Каменное орудие со стуком выпало из рук Фрикса, ошарашенного появлением диковинного божественного механизма.
Баран огляделся, с жужжанием повернув голову на тонких золотых шарнирах.
— Ну, вы даете! — басом произнес он, и греки непроизвольно вздрогнули.
Спустившееся с Олимпа чудовище разговаривало!

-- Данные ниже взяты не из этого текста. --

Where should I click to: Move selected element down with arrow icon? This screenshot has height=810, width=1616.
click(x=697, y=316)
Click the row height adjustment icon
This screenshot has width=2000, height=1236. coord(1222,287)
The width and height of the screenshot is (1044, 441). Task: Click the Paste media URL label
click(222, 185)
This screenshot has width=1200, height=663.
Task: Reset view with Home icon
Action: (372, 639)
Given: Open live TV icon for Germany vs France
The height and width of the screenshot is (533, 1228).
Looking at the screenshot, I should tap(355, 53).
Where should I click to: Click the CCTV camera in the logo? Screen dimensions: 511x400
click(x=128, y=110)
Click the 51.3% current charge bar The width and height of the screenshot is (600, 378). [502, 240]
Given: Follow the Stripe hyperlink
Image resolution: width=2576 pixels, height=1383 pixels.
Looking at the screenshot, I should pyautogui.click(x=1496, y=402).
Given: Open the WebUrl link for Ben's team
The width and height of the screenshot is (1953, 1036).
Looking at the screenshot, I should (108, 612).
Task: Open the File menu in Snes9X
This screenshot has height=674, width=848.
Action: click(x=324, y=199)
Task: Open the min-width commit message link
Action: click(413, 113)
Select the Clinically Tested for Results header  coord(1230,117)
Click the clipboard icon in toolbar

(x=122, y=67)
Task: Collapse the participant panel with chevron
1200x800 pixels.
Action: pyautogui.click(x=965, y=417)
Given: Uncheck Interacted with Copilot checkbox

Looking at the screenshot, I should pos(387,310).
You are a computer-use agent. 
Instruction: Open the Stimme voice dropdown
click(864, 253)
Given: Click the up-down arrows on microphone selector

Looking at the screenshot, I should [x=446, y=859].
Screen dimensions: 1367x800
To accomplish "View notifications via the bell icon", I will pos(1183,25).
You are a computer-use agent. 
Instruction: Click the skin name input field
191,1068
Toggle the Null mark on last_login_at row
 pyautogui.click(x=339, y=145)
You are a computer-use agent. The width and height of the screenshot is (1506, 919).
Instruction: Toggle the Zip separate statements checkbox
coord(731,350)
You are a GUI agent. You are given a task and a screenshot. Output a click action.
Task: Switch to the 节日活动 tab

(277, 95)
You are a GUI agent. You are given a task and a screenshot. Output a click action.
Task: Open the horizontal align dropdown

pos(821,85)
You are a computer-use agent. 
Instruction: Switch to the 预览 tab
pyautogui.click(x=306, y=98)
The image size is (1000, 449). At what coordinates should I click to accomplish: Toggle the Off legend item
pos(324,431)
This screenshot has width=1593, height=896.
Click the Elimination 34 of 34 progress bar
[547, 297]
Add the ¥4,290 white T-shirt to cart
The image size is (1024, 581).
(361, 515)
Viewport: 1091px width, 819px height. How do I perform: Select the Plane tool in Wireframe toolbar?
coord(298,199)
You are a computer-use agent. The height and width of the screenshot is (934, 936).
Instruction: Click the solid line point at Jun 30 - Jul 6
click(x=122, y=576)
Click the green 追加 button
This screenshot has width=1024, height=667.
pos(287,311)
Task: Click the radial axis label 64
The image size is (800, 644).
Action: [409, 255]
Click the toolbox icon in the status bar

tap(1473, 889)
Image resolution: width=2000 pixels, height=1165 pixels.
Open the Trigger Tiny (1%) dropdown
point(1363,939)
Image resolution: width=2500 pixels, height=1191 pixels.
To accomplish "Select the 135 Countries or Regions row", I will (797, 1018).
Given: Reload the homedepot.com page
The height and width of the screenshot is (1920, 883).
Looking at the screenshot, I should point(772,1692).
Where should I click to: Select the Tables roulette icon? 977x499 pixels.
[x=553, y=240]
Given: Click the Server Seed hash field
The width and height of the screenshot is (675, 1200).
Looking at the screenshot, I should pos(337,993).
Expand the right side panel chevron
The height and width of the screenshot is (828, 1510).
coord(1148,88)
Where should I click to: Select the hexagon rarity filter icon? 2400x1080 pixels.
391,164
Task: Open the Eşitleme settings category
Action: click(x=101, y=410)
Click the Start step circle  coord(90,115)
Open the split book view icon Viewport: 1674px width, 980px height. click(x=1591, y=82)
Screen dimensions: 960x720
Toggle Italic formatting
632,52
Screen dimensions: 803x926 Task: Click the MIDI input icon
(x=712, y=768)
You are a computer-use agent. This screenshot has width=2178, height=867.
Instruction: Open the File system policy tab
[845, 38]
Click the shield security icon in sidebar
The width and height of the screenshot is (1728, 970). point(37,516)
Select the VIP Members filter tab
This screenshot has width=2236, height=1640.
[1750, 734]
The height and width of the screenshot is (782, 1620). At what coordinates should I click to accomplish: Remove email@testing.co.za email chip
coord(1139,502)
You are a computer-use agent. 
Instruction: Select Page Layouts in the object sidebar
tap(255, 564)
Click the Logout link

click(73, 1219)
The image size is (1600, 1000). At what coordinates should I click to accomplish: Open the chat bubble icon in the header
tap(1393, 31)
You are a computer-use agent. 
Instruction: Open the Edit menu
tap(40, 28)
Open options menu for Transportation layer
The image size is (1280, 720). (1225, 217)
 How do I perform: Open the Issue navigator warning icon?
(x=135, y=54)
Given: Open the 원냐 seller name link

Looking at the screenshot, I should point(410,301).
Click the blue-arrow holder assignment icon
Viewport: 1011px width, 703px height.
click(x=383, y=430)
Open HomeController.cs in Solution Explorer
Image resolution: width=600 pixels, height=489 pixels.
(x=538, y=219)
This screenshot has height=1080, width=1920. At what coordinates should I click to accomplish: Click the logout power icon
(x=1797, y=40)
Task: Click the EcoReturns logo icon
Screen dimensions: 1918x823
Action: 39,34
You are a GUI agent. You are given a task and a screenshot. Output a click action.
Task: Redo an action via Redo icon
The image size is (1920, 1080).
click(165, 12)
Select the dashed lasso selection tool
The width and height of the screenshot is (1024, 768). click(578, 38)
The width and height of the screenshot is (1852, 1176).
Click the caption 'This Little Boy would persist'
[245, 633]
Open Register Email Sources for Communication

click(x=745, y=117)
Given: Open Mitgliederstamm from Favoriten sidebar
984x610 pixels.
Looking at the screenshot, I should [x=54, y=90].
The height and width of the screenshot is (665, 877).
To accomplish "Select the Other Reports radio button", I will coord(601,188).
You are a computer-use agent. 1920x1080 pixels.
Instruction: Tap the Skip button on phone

Мигнув правым сверкающим глазом, баран лукаво покосился на мраморную часть тела, отбитую от статуи Аполлона.
— Ого! — с восхищением сказало золотое копытное. — Вообще-то у Аполлона эта штука на самом деле раз в десять меньше.
Смертные молчали.
Кошмарная пауза затягивалась.
Баран медленно подошел к белому, как покалеченная статуя, сыну Афаманта, при этом движения божественного посланца сопровождались странным тихим стрекотом, словно внутри копытного роились некие невиданные насекомые, благодаря которым он, собственно, и двигался.
Крайне невежественное предположение.
Но что с них взять, с греков этих древних?
Дикий народ.
— Ну че уставился? — спросил баран Фрикса. — Где сестра твоя Гелла? Давай, шевели извилинами!
Фрикс непонимающе моргнул. «Какая такая сестра?!!» — судорожно пронеслось в его пустой голове.
— Я здесь! — послышалось откуда-то со стороны, и к алтарю подошла молоденькая дочь Афаманта и, соответственно, сестра Фрикса.
Фрикс свою сестру признал не сразу. Ох, не следовало парню чрезмерно увлекаться тяжелой атлетикой. Пару раз себе древней каменной гантелей по башке врезал — и уже считай идиот.
— Ага! — хмыкнул баран, тряхнув золотыми рогами. — Все в сборе…
Недружелюбно зыркнул он на пораженных столбняком Афаманта с Ино (тоже небось боги подсуетились. — Авт.).
Царь с царицей на этот бараний взгляд ничего нe ответили, а лишь безумно вращали глазами.
Афамант аж покраснел весь, тужась хоть что-нибудь произнести. Но все было тщетно, язык отказывался делать нужные движения.